Chromatographic analyses of fennel essentials oils

Coupled Gas Chromatography / Mass Spectrometry (GC—MS) allows analyzing EO. In the present case, the mass detector was Hewlett Packard type (model 5973), the HP-5SM column (30 m * 0.25 mm * 0.25 μm) with a stationary phase at 5% phenyl and 95% dimethylpolysiloxane.

The injector temperatures, the GC–MS interface, and the ion source were maintained at 250 °C, 280 °C, and 230 °C, sequentially. The oven temperature programmed for the analysis was 60 °C (8 min), 60–250 °C (2 °C/min), and held at 250 °C for 15 min. The volume injected was 0.2 μL in split mode (1/20), and the carrier gas was helium (purity N60) at 0.5 μL/min. This system allowed identifying the compounds by comparing the retention indices calculated using the homologous series of C8-C28 n-alkanes, and their mass spectrum with those in the literature (Adams 2007) and NIST 02.L (National Institute of Standards and Technology) and Wiley 7n.1 libraries mass spectral libraries.

Biological investigation of fennel essentials oils

These different parts are related only to FSEO. Indeed, FUEO had such a low EO yield that the involving tests were only the yield and the GC–MS analyses without exploiting the kinetic and biological study part.

Acute toxicity study of fennel seeds essential oil

To estimate the lethal dose (LD50) of FSEO, a population of 30 NMR-I mice (25–30 g) was divided into 5 groups (6 mice each).
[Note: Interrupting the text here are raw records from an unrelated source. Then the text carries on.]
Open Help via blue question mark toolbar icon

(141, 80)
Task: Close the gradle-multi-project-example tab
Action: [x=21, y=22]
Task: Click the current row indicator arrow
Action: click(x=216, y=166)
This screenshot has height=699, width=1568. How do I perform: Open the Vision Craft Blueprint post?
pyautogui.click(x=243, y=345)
All animals underwent a 12-h fast before the experiment. The first group served as vehicle control and received Twen80 (1%), and the other groups received a single oral dose of FSEO (3, 4, 5, and 6 g/kg) suspended in the vehicle (Turner 1965). Animal mortality and symptoms of toxicity were observed during the first 24 h and the next 22 days. After this period, the dead animals were counted to assess the LD50 using the method described by Miller and Tainter (Randhawa et al. 2009).
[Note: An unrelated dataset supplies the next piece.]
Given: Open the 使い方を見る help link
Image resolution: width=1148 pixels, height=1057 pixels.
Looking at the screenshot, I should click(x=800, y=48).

Free radical scavenging capacity of fennel seeds essential oil

The study of the antioxidant activity of FSEO was carried out using the free radical scavenging method DPPH (2, 2-diphenyl-1-picrylhydrazyl), and by adopting the protocol described in the literature (Kontogiorgis et al. 2016; Khaled Khodja et al. 2018). BHT (butylated hydroxytoluene) was used as a positive control. 3 ml of FSEO solution (1, 0.8, 0.6, 0.4 and 0.2 mg/mL) and that of BHT (1, 0.8, 0.6, 0.4 and 0.2 mg/mL) were added separately to 1 ml of DPPH solution (0.1 mM) prepared in ethanol. The mixture was shaken in the dark for 30 min, and then the absorbance (Abs) of each sample was measured at 517 nm against pure ethanol using a UV-1800 type SHIMADZO-UV spectrophotometer. The percentage of inhibition of the free radical DPPH was evaluated using the formula of percent inhibition:

$${\text{Inhibition}} = [({\text{Abs}}_{{\text{blank }}} {\text{ Abs}}_{{\text{sample }}} )/{\text{Abs}}_{{\text{blank }}} ] \times100$$
(3)

where Abs blank is the absorbance of the control (containing all reagents except samples), and Abs sample is the absorbance of the sample incubated after 30 min. From the graph of the radical scavenging activity versus the concentration of the sample, it was possible to determine the sample concentration giving 50% of DPPH scavenging activity (IC50). These tests performed in triplicate allow giving IC50 value as the mean ± standard deviation (SD).

Antimicrobial study of fennel seeds essential oil

Microorganism tests

The antimicrobial activity of FSEO carried out at Sandal Research and Development Center in Algiers (Algeria) implied five microbial strains of the ATCC (American Type Culture Collection) type (Table 1).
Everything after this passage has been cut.